Port has closely watched the recording industry's case against Jammie Thomas-Rasset, 32, of Brainerd and wrote a brief that helped persuade the judge in her first trial in 2007 to grant her the retrial that ended Thursday.

In the latest trial, a federal jury in Minneapolis ruled that she must pay $1.92 million for willful infringement of the recording industry's copyrights by posting the music on the file-sharing site Kazaa.

Under federal law, the recording companies are entitled to $750 to $30,000 per infringement but the law allows the jury to raise that to as much as $150,000 per track if it finds the infringements were willful. The jury decided on $80,000 per song.

"They now have a verdict they can use in other cases around America," Port said of the recording industry. "The prices that they will charge for settling is going to go up."

Thomas-Rasset was the first - and so far only - music file-sharing defendant to go to trial.

The music industry has threatened about 35,000 people with charges of over the past five years, typically offering to settle the cases for $3,000 to $5,000. The recording industry estimates that a few hundred of those cases remain unresolved, with fewer than 10 defendants actively fighting them.

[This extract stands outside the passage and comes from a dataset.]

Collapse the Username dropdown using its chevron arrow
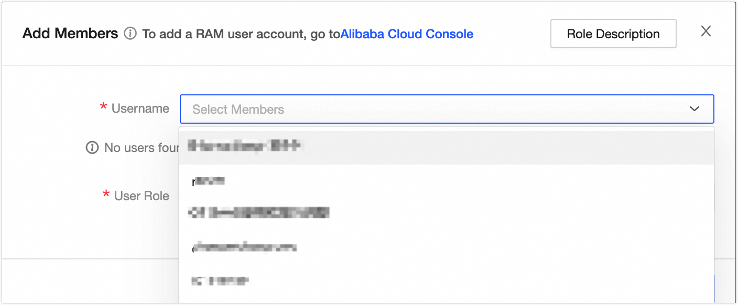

In December, the industry said it dropped its strategy of going after individuals to instead focus on Internet service providers.

Cara Duckworth, a spokeswoman for the Recording Industry Association of America, said Friday the verdict should remind those who share music illegally about the penalties in copyright law. "For the few existing cases, this verdict is a reminder of the clarity of the law," she said.

She noted that the $1.92 million was not a figure requested by the industry. "That was not our number, that was what 12 regular folks rendered," she said of the jury, adding that the industry remains open to settling the case with Thomas-Rasset.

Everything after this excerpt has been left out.